**** DATA UNDER STUDY
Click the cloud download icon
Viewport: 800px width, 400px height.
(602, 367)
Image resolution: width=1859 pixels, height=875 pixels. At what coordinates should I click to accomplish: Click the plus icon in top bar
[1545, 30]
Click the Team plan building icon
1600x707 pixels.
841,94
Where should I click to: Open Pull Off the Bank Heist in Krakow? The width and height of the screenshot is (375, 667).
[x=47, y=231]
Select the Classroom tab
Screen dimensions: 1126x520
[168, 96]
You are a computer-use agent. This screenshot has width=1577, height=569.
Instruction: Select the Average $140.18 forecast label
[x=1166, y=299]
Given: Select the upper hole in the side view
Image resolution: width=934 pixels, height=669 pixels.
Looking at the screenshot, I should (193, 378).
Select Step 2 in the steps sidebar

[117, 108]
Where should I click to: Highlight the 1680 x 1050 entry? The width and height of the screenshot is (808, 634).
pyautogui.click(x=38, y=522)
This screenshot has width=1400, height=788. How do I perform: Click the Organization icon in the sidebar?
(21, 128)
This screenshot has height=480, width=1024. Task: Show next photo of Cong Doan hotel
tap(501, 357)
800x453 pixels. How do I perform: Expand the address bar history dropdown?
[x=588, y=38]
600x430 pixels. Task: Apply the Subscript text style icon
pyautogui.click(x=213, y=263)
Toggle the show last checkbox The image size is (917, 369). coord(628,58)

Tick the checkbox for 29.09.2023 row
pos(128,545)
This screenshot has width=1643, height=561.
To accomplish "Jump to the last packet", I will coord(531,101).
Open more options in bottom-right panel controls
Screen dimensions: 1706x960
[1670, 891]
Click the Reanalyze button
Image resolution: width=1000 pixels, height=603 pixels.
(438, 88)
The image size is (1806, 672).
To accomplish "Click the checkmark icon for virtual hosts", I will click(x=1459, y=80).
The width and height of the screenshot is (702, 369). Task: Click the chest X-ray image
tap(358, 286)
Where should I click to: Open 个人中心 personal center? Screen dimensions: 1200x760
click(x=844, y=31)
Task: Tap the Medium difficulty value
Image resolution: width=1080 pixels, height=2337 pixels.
********
▸ EXERCISE DIRECTIONS
Transcribe all of the data so that each line matches the source exactly.

▸ TASK RESULT
Click the cloud download icon
Viewport: 800px width, 400px height.
(602, 367)
Image resolution: width=1859 pixels, height=875 pixels. At what coordinates should I click to accomplish: Click the plus icon in top bar
[1545, 30]
Click the Team plan building icon
1600x707 pixels.
841,94
Where should I click to: Open Pull Off the Bank Heist in Krakow? The width and height of the screenshot is (375, 667).
[x=47, y=231]
Select the Classroom tab
Screen dimensions: 1126x520
[168, 96]
You are a computer-use agent. This screenshot has width=1577, height=569.
Instruction: Select the Average $140.18 forecast label
[x=1166, y=299]
Given: Select the upper hole in the side view
Image resolution: width=934 pixels, height=669 pixels.
Looking at the screenshot, I should (193, 378).
Select Step 2 in the steps sidebar

[117, 108]
Where should I click to: Highlight the 1680 x 1050 entry? The width and height of the screenshot is (808, 634).
pyautogui.click(x=38, y=522)
This screenshot has width=1400, height=788. How do I perform: Click the Organization icon in the sidebar?
(21, 128)
This screenshot has height=480, width=1024. Task: Show next photo of Cong Doan hotel
tap(501, 357)
800x453 pixels. How do I perform: Expand the address bar history dropdown?
[x=588, y=38]
600x430 pixels. Task: Apply the Subscript text style icon
pyautogui.click(x=213, y=263)
Toggle the show last checkbox The image size is (917, 369). coord(628,58)

Tick the checkbox for 29.09.2023 row
pos(128,545)
This screenshot has width=1643, height=561.
To accomplish "Jump to the last packet", I will coord(531,101).
Open more options in bottom-right panel controls
Screen dimensions: 1706x960
[1670, 891]
Click the Reanalyze button
Image resolution: width=1000 pixels, height=603 pixels.
(438, 88)
The image size is (1806, 672).
To accomplish "Click the checkmark icon for virtual hosts", I will click(x=1459, y=80).
The width and height of the screenshot is (702, 369). Task: Click the chest X-ray image
tap(358, 286)
Where should I click to: Open 个人中心 personal center? Screen dimensions: 1200x760
click(x=844, y=31)
Task: Tap the Medium difficulty value
Image resolution: width=1080 pixels, height=2337 pixels.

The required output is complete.